The more oversized drill sleeve is used for the lateral (Cis) cortex, inserted in
the 3rd hole of the jig and the lateral cortex is drilled with the proper drill bit.
The small sleeve for the medial (trans) cortex is inserted to engage the conical hole
in the corresponding drill hole in the stem. The medial cortex is drilled with the
proper drill bit. All drilling should be done with the assistant simultaneously flushing
with saline. A suitable size Torx screwdriver (prepared in advance by the assistant)
is used to place the monocortical screw until it stops. The same procedure is repeated
as above for the first screw (most proximal screw) hole in the jig, looking at the
required length for the bicortical screw as indicated by the drill sleeve (the first
screw is bicortical to withstand torsional forces). The sequence is repeated to insert
the monocortical screws in the last hole of the jig, then in the remaining holes.
All the screws are re-tightened in the same sequence with uniform force. The limb
is externally rotated, retracting the soft tissues dorsally to allow access to the
set screw of the jig, which is unscrewed to remove the jig. The leg is returned to
a neutral position, and the tissues surrounding the acetabulum are retracted with
Gelpi retractors to check for potential impingement from the exuberant joint capsule,
which, if present, is removed.
Reduction in the hip joint: The suitable neck and ceramic head are assembled without touching the conical peg
of the neck and impacted with a few strikes of a Teflon impactor. After insertion
of the neck and head inside the cup, the femur is retracted laterally and distally
with a pointed bone holding forceps fixed at the greater trochanter. The peg of the
femoral stem is guided until it enters the recess of the neck. To complete the insertion
of the femoral stem's peg inside the neck's cavity, the trochanter is pushed ventrally
until the peg will lock inside the neck. It is essential to check if any soft tissue
is entrapped between the head and the acetabular cup and, if trapped, must be removed.
The stability of the reduction is tested using the baby Hohmann retractor doing the
pull-down test to evaluate the tightness of the reduction (1 mm is the maximal subluxation
tolerated) and the pull-up test to check for proper ALO of the acetabular component.

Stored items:
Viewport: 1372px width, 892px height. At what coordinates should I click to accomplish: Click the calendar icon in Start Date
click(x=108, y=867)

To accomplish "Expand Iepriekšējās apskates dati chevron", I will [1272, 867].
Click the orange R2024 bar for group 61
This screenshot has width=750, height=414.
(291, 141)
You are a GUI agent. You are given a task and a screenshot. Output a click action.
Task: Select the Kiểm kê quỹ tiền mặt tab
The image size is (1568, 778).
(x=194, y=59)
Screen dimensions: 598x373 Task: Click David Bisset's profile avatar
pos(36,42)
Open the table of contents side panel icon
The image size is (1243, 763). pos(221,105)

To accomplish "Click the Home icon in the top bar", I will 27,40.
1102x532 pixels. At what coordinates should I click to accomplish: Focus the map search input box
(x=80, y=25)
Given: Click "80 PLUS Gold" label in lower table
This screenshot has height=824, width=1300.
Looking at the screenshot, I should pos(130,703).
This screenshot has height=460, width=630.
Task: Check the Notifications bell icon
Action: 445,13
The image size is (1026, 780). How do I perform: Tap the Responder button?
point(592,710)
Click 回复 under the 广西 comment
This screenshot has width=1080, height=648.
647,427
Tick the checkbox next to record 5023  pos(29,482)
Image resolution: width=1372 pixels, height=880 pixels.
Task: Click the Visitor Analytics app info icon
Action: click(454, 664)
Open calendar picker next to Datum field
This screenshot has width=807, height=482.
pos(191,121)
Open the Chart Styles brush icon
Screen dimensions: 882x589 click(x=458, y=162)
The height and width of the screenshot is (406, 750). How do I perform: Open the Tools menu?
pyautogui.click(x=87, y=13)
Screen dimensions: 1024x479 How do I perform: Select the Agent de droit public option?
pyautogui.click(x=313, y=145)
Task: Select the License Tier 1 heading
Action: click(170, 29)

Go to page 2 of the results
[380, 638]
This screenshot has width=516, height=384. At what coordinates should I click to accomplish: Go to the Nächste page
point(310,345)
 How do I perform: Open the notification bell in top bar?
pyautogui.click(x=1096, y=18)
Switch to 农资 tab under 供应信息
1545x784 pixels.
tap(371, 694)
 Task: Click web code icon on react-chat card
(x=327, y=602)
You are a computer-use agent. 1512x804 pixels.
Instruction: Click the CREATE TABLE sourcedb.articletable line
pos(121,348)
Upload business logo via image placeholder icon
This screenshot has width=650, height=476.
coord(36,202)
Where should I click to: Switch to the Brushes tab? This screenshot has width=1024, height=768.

__Exercise brief__
According to the text on the hip procedure, what is the maximal subluxation tolerated in the pull-down test? Base your answer on the text alone.

__Exercise answer__
1 mm